The point is that Güney's films were too free from imitation of European auteur cinema, sometimes resembling rote dictations rather than essays. One of the few films he directed entirely himself was The Desperate (Umutsuzlar, 1971). Güney shoots distant, wide shots with the main characters through bare branches, the foreground out of focus. These shots are indeed striking. The device of a hidden surveillance camera will be later used to shoot groundbreaking political thrillers about the intrigues of the secret services: The Assassination (L'Attentat, France, 1972, directed by Yves Boisset) and Three Days of the Condor (USA, 1975, directed by Sydney Pollack), whose style, in turn, would be used in our century by Steven Spielberg, shooting his film about the aftermath of the terrorist attack at the 1972 Olympic Games, Munich (2005). The meeting of a couple in love—a bandit and a dancer, at a country wedding, two people who are forbidden from confessing their feelings to each other—and the couple who brings them together, as if by chance, in a dance, their wordless conversation with their gazes accompanied by tango music, is reminiscent of the meeting between the spy Stirlitz and his wife in the legendary Soviet TV show Seventeen Moments of Spring (1973), and the weddings in The Godfather (1972) and Emir Kusturica's films.
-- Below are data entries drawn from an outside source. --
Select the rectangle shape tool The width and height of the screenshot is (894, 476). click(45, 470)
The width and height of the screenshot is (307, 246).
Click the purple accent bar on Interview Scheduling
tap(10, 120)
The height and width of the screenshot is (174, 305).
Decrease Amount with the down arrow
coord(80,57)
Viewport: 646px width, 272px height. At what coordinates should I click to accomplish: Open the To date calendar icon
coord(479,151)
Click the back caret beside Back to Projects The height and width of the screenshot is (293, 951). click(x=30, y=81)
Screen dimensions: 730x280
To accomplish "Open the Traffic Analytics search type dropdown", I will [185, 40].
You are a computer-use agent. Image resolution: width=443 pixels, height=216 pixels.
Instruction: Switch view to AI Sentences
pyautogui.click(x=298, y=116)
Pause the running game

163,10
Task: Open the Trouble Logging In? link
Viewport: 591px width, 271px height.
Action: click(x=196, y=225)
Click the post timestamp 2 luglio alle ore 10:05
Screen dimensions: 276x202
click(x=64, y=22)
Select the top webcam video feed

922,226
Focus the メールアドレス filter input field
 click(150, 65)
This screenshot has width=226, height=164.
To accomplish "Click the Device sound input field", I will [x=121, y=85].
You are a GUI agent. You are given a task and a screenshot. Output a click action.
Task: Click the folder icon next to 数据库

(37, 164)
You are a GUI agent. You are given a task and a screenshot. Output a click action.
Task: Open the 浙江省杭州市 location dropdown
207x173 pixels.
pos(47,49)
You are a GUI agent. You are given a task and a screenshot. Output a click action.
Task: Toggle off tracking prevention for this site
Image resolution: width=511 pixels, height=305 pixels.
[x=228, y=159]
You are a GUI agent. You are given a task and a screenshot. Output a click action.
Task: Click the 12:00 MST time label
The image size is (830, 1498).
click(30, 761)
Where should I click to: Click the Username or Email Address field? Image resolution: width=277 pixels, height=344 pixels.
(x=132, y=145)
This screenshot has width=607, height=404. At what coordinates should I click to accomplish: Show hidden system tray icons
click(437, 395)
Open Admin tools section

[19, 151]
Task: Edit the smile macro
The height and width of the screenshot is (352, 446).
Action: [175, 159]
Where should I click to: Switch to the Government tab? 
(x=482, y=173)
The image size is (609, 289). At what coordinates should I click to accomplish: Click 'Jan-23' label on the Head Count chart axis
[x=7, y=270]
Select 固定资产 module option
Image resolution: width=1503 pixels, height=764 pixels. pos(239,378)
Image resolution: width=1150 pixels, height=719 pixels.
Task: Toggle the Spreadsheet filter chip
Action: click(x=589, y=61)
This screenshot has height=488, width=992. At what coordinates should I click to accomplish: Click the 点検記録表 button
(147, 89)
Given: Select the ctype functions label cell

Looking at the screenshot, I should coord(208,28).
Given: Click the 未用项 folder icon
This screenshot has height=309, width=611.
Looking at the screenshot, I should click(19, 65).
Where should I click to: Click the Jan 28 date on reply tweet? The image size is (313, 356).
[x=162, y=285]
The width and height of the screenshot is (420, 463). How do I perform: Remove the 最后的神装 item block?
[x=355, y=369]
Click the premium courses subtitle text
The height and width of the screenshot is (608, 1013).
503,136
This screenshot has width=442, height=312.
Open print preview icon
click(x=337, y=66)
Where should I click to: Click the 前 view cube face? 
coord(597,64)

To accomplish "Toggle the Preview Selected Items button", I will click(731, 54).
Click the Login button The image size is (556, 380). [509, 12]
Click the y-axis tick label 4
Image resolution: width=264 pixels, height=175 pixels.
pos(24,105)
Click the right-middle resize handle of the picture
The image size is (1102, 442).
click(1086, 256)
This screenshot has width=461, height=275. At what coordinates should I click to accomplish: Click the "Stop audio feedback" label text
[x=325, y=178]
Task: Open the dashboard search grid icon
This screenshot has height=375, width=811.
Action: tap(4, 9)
However, the director is too obsessed with making the beautiful Filiz Akın, with her charmingly upturned nose, look like Catherine Deneuve. Her mane is bleached to such an extent that one fears for the actress, whose hair might fall out from so much recoloring and varnishing, rather than for her character. The dances are copied from The Young Girls of Rochefort (Les demoiselles de Rochefort, 1967), the lace-collared nightgowns are similar to those from Repulsion (1965), as is the close-up of the suffering Akın leaning her cheek against the wall, which lingers on the screen for almost a third of the film. It is clear that Güney has made a film about constraint, about the fate of any attempt to escape the closed circle of social relations. But in the end, the viewer feels constrained, trapped in a collection of schoolboy copies of European hits that are not very friendly to Turkish material, including the acting.
The French New Wave only helped the Iranian lowlife wave to get air in its lungs—and to soar to its own heights, unlike anything else. The dictates of European cinematic good taste were sucking the air out of Turkish films, which is not surprising. What counts for the country's art is the people's sense of inner freedom, their capacity for existential action. Art lives through freedom. Iranian cinema under the shah was vibrant, soaring, because the Iranians lived with the premonition of revolution and eventually made it happen. Regardless of the results, a revolution is the romantic impulse of an entire people. Turkish cinema has remained within its shell because Turkish society has remained in the position of a buyer overwhelmed by the salesman who offers him suits that may be okay but are certainly too tight for him to breathe in.